Text and item location entries →
* * * * * * * * *
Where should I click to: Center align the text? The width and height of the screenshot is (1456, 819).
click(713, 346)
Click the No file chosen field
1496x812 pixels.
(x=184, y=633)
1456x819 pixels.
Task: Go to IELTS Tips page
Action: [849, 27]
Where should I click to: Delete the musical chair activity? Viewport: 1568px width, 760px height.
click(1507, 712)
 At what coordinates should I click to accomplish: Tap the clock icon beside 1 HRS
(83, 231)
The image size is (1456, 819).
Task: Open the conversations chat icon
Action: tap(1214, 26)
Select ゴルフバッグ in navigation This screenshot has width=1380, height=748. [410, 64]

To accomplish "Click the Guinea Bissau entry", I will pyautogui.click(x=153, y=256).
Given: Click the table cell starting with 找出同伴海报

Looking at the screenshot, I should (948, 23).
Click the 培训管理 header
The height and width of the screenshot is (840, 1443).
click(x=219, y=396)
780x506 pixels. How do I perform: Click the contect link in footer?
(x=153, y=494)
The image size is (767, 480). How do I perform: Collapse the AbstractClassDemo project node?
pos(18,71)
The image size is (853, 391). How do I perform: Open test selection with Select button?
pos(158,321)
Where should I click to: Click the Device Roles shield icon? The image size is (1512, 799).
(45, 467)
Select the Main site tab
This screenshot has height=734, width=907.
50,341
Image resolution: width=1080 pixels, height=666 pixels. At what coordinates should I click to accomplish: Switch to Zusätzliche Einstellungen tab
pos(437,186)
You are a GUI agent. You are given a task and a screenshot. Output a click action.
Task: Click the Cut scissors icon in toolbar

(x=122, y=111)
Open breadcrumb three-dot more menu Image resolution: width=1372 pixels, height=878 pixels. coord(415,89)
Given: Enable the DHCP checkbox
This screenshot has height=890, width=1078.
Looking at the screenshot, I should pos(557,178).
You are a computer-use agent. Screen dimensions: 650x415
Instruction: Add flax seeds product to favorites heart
* * * * * * * * *
INSTRUCTIONS FOR THE TASK →
Copy the part of the material that opens with the line containing "The image size is (853, 391)." and runs through the end of the material, reproducing every line word for word.

SOLUTION →
The image size is (853, 391). How do I perform: Open test selection with Select button?
pos(158,321)
Where should I click to: Click the Device Roles shield icon? The image size is (1512, 799).
(45, 467)
Select the Main site tab
This screenshot has height=734, width=907.
50,341
Image resolution: width=1080 pixels, height=666 pixels. At what coordinates should I click to accomplish: Switch to Zusätzliche Einstellungen tab
pos(437,186)
You are a GUI agent. You are given a task and a screenshot. Output a click action.
Task: Click the Cut scissors icon in toolbar

(x=122, y=111)
Open breadcrumb three-dot more menu Image resolution: width=1372 pixels, height=878 pixels. coord(415,89)
Given: Enable the DHCP checkbox
This screenshot has height=890, width=1078.
Looking at the screenshot, I should pos(557,178).
You are a computer-use agent. Screen dimensions: 650x415
Instruction: Add flax seeds product to favorites heart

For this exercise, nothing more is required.